(March 21st to April 19th)
Stop thinking it’s cute to be flighty and noncommittal all the time. You can still be a spontaneous and adventurous person while also being a responsible, dependable, and loyal person and friend.
(April 20th to May 21st)
Stop secretly holding people’s past mistakes and screwups against them. You’re allowed to hold people to a high standard and to expect to be treated with decency and respect, but you’re not allowed to constantly bring up friends’ or partners’ past wrongdoings over and over again after they’ve already apologized and rectified their mistakes.
(May 22nd to June 21st)
Stop obsessing so, so, so much about what everyone else thinks about you – because to be honest, people are too busy to spend that much time thinking about you. It’s okay that sometimes you’re insecure and self-conscious; we all are. But if you continue to worry about what other people think every time you make even the tiniest decision, you’re going to live a life that only becomes more and more miserable.
(June 22nd to July 22nd)
Stop clinging onto people who only hurt you and take you for granted and cause you pain over and over again. There’s a difference between being loyal and loving to those who need you during low times, and being overly forgiving to people who have hurt you so many times that they absolutely don’t deserve to be in your life anymore.

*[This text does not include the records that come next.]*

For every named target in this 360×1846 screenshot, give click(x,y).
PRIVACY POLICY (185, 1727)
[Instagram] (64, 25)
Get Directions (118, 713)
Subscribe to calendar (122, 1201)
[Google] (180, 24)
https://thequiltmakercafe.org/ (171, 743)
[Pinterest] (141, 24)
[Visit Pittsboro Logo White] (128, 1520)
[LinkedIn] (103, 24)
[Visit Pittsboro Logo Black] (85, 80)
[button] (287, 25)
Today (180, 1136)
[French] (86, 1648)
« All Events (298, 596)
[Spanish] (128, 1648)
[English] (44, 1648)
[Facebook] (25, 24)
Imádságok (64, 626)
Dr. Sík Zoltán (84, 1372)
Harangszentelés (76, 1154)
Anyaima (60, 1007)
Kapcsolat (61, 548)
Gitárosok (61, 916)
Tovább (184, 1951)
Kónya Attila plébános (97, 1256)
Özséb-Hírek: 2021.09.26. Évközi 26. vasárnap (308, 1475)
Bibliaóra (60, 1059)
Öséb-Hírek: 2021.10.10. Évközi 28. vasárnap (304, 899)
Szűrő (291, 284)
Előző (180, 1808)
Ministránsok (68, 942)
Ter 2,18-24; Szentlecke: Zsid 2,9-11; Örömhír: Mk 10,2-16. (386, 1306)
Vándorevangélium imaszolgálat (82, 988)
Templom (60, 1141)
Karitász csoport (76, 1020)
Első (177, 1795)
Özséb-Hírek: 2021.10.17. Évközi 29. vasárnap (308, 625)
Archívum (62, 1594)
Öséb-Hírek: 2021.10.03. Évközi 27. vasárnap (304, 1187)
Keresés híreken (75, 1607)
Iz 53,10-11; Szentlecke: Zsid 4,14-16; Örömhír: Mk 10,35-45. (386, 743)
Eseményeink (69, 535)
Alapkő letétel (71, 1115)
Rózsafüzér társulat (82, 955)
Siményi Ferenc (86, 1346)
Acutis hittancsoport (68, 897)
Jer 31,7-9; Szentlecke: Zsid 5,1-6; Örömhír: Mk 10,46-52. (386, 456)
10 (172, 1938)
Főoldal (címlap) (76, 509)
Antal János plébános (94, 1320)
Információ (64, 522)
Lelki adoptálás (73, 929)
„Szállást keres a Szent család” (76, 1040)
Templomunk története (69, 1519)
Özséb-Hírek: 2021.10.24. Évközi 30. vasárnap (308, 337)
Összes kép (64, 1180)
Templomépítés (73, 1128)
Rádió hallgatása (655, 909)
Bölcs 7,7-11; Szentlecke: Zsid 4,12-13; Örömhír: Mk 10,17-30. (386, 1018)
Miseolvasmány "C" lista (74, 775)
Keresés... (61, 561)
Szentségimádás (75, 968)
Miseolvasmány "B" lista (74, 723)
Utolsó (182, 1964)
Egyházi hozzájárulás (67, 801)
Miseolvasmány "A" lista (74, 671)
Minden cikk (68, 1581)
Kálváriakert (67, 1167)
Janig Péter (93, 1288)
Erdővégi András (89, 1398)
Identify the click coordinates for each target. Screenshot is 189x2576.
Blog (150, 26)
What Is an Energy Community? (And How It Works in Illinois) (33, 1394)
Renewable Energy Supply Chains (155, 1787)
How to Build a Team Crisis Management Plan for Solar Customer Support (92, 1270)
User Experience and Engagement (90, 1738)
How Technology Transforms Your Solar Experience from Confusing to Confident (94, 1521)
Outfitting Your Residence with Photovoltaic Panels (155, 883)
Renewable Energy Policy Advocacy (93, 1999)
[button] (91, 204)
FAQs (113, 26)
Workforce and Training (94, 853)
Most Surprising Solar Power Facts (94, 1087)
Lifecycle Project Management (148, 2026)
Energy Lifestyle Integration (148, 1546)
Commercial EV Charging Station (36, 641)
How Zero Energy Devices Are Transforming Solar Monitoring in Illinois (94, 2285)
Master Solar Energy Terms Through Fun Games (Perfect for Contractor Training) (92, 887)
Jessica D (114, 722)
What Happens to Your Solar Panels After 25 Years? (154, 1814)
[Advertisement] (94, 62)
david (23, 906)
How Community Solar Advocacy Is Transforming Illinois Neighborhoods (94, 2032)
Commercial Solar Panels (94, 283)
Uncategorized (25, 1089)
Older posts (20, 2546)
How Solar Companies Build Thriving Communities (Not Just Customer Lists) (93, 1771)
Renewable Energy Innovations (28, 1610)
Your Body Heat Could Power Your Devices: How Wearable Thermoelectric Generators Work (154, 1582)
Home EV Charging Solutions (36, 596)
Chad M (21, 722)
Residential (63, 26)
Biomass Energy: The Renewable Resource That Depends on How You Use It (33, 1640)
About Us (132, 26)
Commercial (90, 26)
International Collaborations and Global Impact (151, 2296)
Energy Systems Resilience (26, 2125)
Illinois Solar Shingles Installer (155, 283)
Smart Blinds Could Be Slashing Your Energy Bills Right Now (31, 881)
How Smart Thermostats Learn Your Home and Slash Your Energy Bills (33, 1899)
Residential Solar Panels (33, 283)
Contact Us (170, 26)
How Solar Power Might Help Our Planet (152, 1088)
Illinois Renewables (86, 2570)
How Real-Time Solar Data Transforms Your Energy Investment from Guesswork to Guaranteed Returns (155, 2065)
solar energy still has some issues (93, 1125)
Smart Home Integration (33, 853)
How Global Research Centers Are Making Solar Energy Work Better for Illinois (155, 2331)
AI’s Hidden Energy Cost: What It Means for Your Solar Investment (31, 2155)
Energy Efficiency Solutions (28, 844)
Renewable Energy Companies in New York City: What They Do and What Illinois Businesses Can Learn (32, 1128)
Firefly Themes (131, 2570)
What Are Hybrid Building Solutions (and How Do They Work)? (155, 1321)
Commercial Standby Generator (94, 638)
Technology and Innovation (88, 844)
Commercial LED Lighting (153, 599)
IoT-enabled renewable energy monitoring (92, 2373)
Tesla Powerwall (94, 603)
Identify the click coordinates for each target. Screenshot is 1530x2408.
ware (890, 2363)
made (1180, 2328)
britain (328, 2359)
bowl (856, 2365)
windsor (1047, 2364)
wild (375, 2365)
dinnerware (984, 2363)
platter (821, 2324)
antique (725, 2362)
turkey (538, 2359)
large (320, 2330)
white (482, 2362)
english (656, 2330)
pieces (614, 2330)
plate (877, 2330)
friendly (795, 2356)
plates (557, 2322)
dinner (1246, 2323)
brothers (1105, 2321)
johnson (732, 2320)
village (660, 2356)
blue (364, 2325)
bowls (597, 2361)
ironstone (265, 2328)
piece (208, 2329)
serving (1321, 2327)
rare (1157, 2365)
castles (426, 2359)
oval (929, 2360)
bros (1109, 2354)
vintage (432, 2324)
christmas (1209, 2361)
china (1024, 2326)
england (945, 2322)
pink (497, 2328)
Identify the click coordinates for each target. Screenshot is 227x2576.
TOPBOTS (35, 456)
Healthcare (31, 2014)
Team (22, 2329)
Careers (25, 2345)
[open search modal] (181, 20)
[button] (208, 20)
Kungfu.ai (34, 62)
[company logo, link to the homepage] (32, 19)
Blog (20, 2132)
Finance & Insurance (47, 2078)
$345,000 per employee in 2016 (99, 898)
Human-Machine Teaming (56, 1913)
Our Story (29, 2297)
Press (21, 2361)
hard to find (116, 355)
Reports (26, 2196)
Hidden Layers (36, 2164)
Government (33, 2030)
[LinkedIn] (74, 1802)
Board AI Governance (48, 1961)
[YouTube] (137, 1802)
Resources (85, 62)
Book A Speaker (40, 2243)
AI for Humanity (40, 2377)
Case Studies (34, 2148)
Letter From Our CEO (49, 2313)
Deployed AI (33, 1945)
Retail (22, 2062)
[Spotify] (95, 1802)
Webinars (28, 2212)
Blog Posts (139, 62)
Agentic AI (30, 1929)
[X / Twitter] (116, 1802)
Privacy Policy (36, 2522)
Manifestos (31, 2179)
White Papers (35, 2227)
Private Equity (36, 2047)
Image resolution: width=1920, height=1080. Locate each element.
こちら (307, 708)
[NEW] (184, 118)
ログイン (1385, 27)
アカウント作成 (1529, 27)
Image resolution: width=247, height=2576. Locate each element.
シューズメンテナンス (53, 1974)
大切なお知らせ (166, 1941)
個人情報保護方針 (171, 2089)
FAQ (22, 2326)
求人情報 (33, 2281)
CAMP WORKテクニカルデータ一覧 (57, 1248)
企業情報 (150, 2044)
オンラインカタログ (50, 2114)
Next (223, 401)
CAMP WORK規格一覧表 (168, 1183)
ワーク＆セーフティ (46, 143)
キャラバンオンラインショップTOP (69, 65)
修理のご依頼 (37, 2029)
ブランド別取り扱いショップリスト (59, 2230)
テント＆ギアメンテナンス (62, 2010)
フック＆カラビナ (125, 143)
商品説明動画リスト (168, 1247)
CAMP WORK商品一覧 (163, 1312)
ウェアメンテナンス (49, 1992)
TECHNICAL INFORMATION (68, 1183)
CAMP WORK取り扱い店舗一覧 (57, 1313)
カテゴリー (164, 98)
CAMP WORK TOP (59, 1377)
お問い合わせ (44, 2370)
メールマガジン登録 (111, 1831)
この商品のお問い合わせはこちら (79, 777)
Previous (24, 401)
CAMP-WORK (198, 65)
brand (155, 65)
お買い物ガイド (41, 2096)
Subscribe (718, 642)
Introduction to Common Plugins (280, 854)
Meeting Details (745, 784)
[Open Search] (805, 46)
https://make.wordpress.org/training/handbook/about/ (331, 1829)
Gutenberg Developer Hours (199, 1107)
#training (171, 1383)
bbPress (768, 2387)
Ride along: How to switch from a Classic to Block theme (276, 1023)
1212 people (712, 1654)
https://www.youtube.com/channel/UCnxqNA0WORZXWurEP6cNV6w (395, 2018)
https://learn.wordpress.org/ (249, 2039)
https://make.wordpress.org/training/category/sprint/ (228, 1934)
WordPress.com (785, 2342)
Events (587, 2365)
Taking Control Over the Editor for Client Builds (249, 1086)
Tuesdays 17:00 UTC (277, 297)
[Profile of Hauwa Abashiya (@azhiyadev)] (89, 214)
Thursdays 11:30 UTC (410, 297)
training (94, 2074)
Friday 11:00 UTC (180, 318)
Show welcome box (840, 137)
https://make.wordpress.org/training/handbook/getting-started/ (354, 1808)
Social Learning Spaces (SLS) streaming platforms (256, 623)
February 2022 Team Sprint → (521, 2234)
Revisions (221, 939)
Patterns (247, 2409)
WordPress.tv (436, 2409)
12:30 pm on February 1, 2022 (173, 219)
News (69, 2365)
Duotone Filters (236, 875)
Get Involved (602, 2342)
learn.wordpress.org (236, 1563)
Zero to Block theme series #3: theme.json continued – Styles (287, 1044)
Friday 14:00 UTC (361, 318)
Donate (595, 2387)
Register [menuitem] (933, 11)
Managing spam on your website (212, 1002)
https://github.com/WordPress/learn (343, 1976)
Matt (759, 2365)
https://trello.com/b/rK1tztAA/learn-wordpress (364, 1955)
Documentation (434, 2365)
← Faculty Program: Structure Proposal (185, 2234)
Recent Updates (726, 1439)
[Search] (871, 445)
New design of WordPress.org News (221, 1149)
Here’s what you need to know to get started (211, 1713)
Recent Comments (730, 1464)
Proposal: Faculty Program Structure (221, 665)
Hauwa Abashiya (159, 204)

(July 23rd to August 22nd)
Stop assuming that you always have the best idea or the best way of doing things. You’re allowed to be proud of and confident in your creativity and your work ethic, but you’re not allowed to act like you should always have the final say in anything and everything.
(August 23rd to September 22nd)
Stop trying to find problems where there are none. Your intellectual and analytical side can be an incredible asset but can also get you into trouble – you should always challenge yourself to try harder and think harder and grow more, but you should never live a life in which you only tell yourself that you’re not good enough and that you’ll never be good enough.
(September 23rd to October 22nd)
Stop confusing popularity with true belonging. You’ll always be someone who has a ton of friends and who is easily loved by most people you meet, but you need to make sure you’re putting time, effort, and love into the relationships and friendships that truly mean the most to you, with the people who are always there for you no matter what – instead of worrying about trying to be buddy-buddy with people who you won’t even be thinking about in six months from now.
(October 23rd to November 22nd)
Stop keeping things from the people who actually want to help you and be there for you. There is nothing honorable about trying to live your life separated and sectioned off from your loved ones. So continue being the determined force that you are, but stop convincing yourself that you have to make it through the hard moments (and the good moments) on your own.
(November 23rd to December 21st)
Stop assuming that everything will take care of itself. You should continue to be the bright, optimistic, and positive-thinking person that you are, but that doesn’t mean that you should just be passive about your life and assume that things will always come to you, instead of trying to make things happen on your own.
(December 22nd to January 20th)
Stop trying to ‘protect’ yourself by being fatalistic and always assuming the worst. You’re not doing your love life or your career or any part of your personal life any good by just assuming you won’t get that promotion or you won’t meet the love of your life – that’s only going to keep you trapped in a well of negative thinking in which you never go anywhere.
(January 21st to February 18th)
Stop convincing yourself that being emotionally detached is the equivalent of being safe and happy – because it’s actually the opposite. Being emotionally vulnerable in front of another person is scary, but it’s the only way you’ll ever truly experience real love.
(February 19th to March 20th)
Stop allowing other people’s opinions to dictate how you feel about yourself and your life. It’s time to stop asking permission to do what you want or to think how you want to think – if you want to be happy, you need to start deciding things and making choices for yourself.